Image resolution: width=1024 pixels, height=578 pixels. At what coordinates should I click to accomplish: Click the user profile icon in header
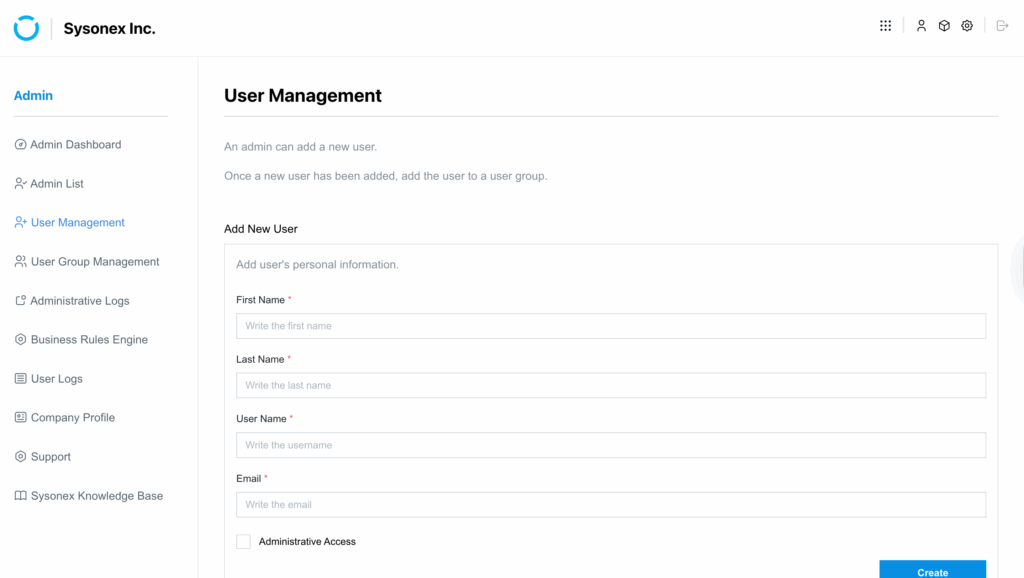(x=921, y=26)
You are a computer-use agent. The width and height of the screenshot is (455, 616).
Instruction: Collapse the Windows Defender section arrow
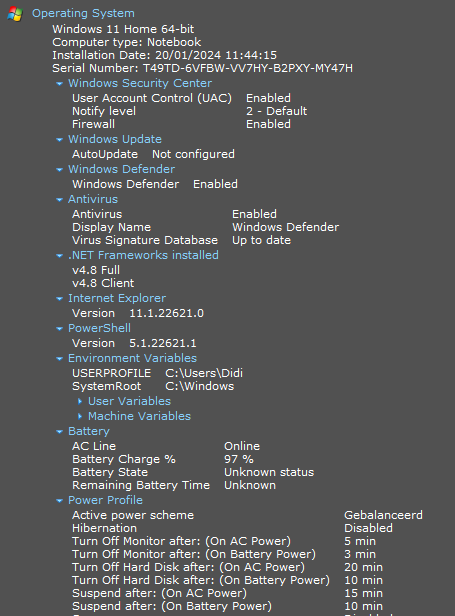(60, 170)
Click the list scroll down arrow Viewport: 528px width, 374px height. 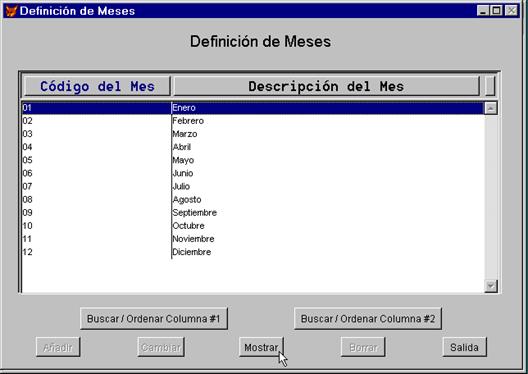tap(491, 286)
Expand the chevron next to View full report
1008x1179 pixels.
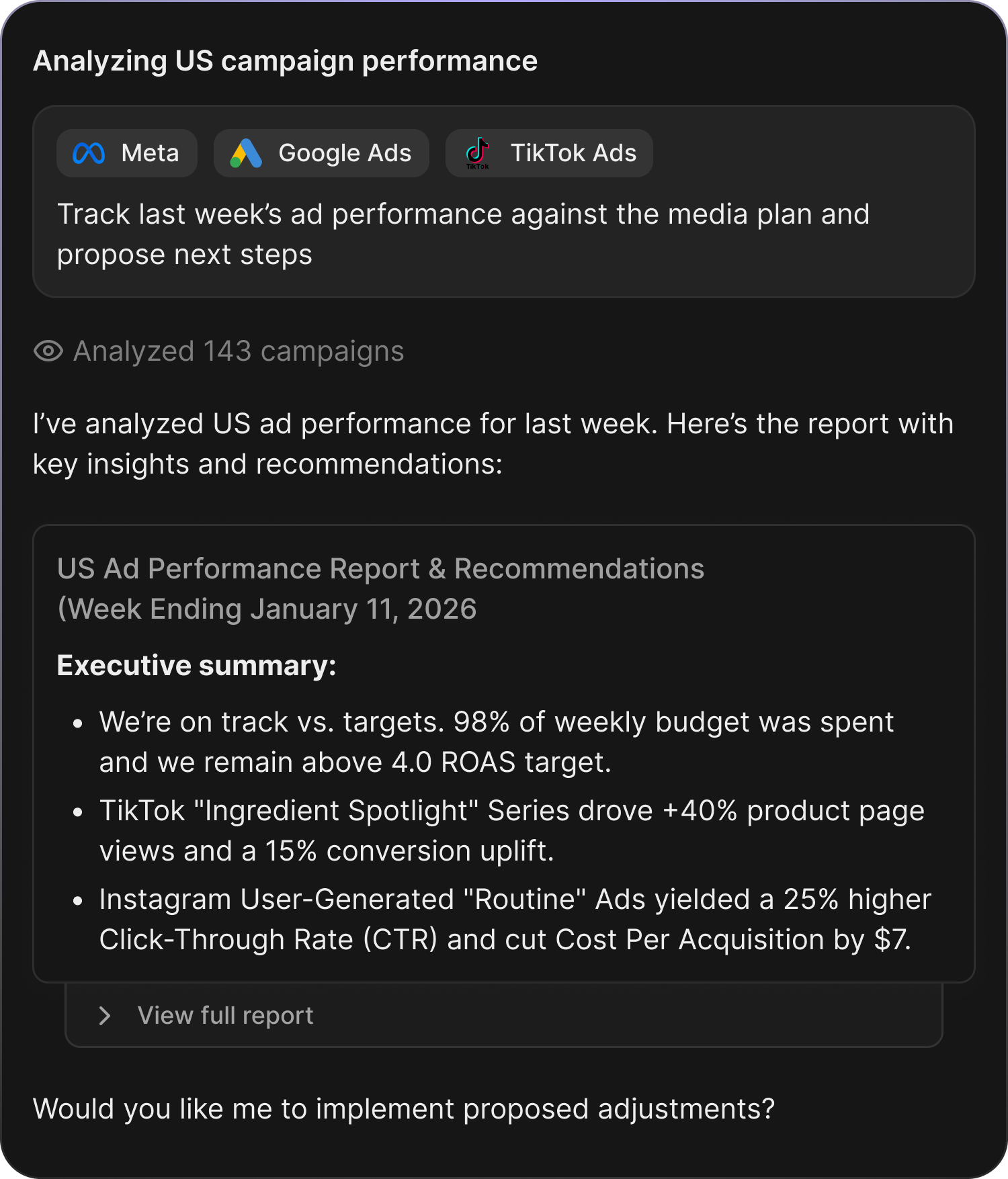(x=105, y=1016)
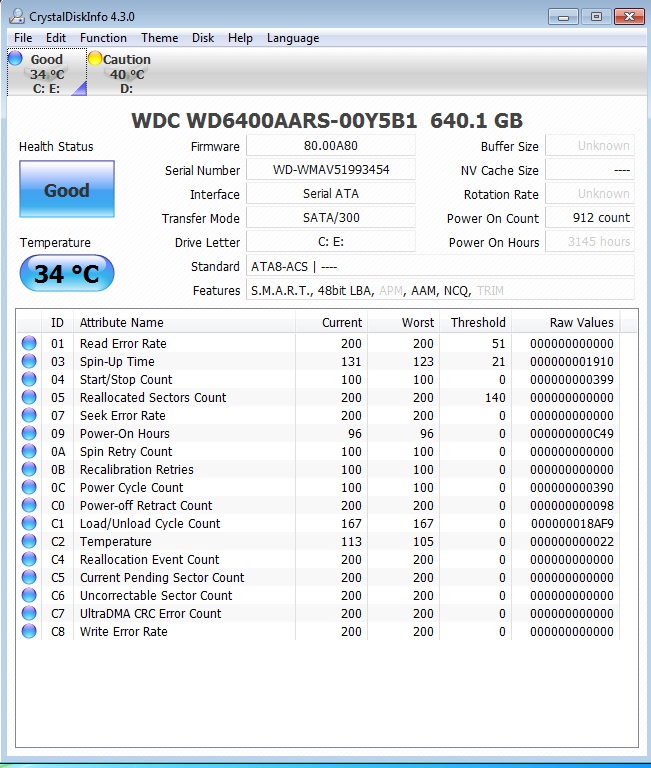
Task: Click the blue Good health status button
Action: coord(67,189)
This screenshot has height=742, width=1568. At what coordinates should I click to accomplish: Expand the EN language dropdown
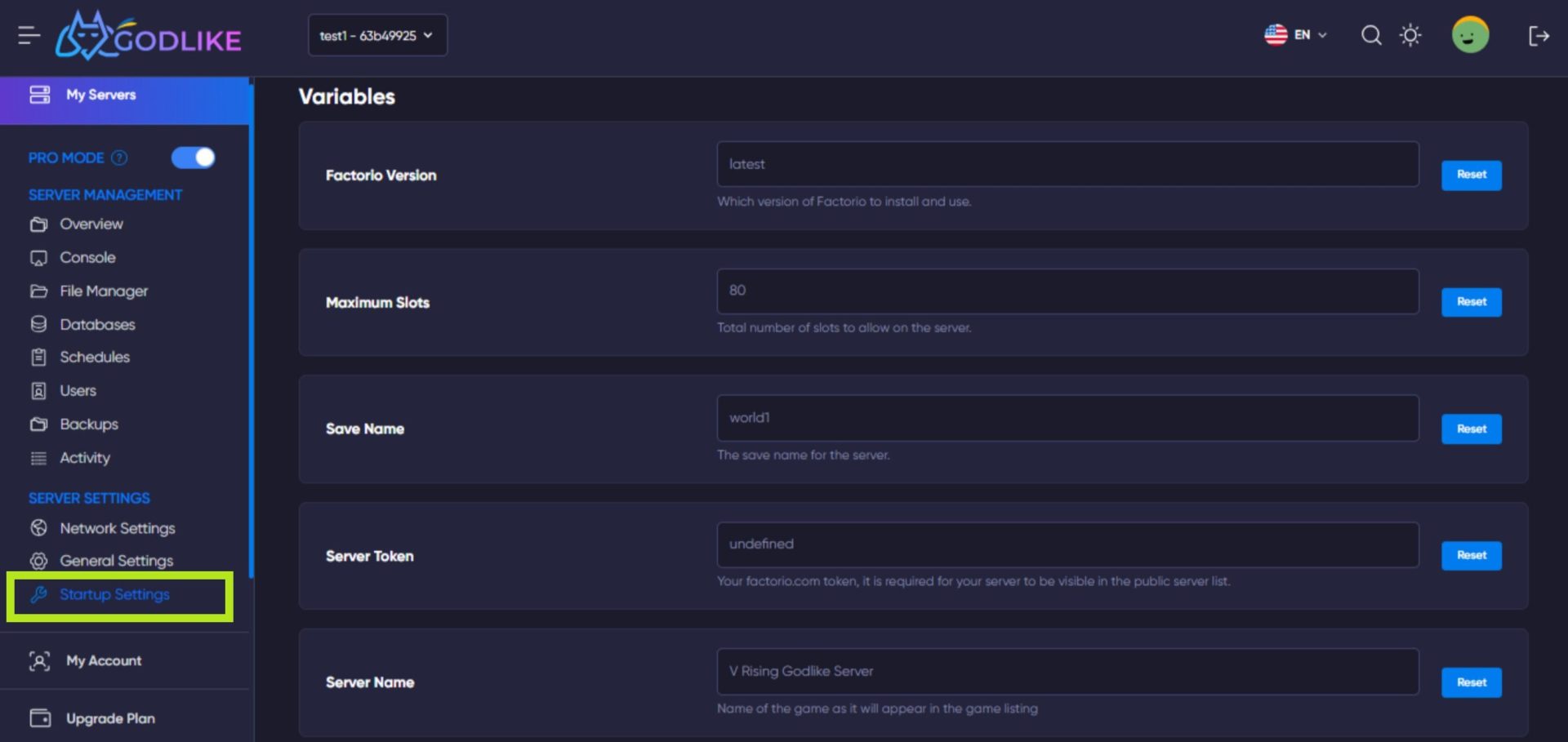coord(1296,35)
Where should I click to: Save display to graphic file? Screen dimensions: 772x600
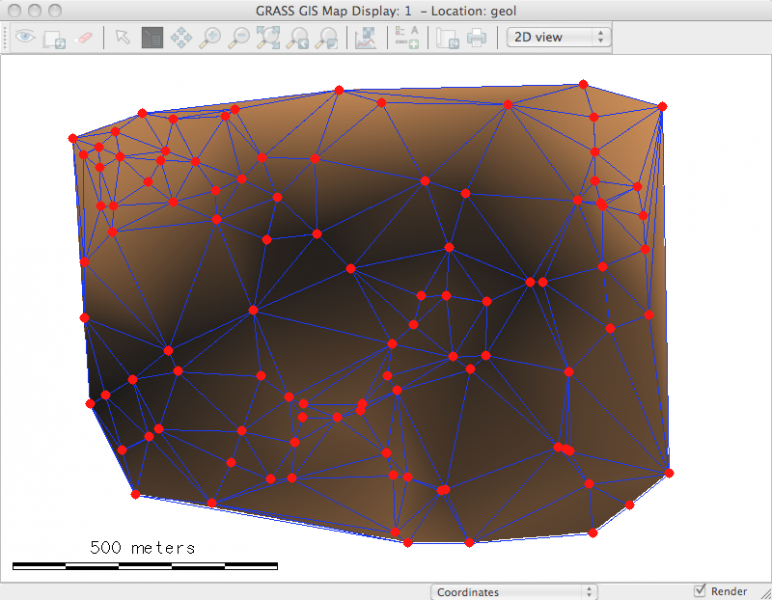(x=448, y=38)
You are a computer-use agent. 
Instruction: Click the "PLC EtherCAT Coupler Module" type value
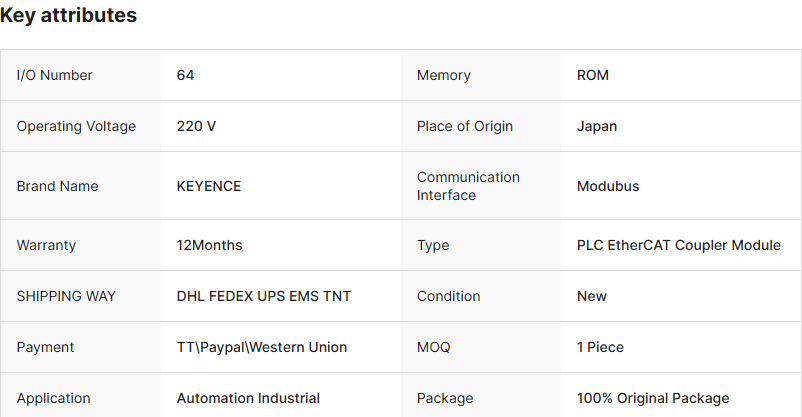point(679,245)
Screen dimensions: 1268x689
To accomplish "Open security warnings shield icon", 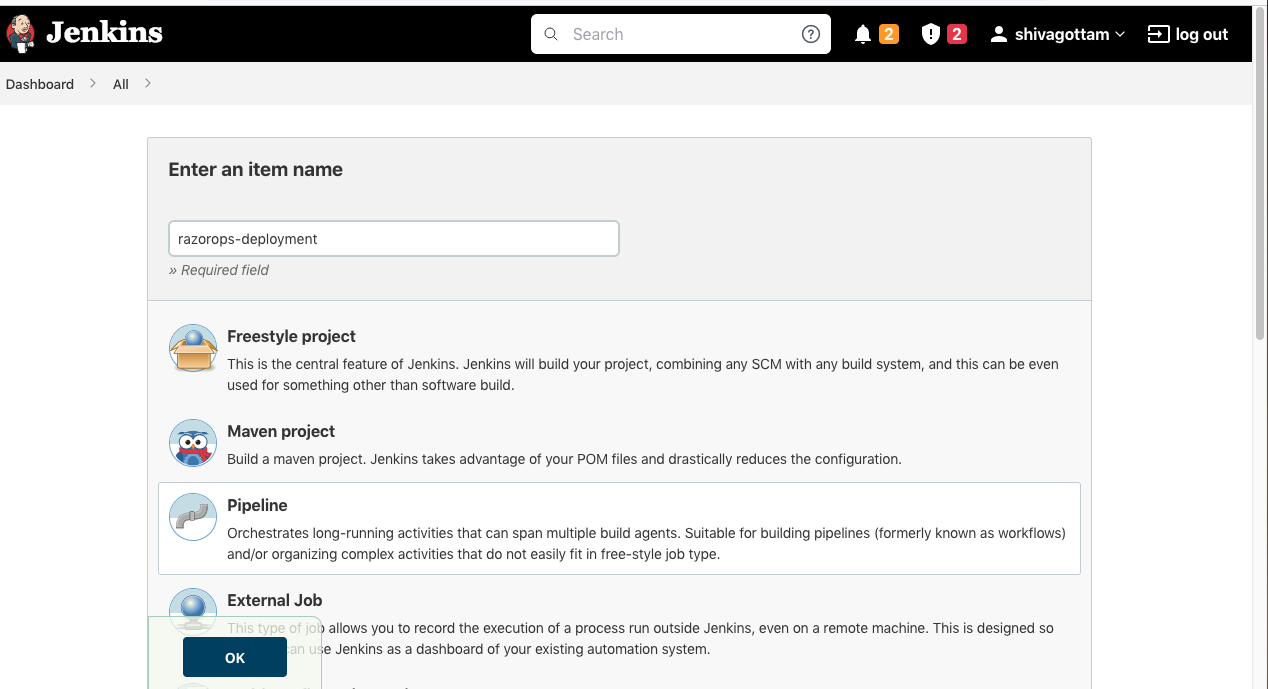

- _GOAL OF THE EXERCISE_: Find the line that contains "1008x1179 pixels.", then write out that line and each one after it, exactly and with nothing else, through the end of the entries above, without the pictures.

- _ANSWER TO THE EXERCISE_:
1008x1179 pixels.
(x=105, y=1016)
Task: Click the blue Good health status button
Action: coord(67,189)
This screenshot has height=742, width=1568. At what coordinates should I click to accomplish: Expand the EN language dropdown
coord(1296,35)
Where should I click to: Save display to graphic file? Screen dimensions: 772x600
(x=448, y=38)
You are a computer-use agent. 
Instruction: Click the "PLC EtherCAT Coupler Module" type value
point(679,245)
Screen dimensions: 1268x689
To accomplish "Open security warnings shield icon", 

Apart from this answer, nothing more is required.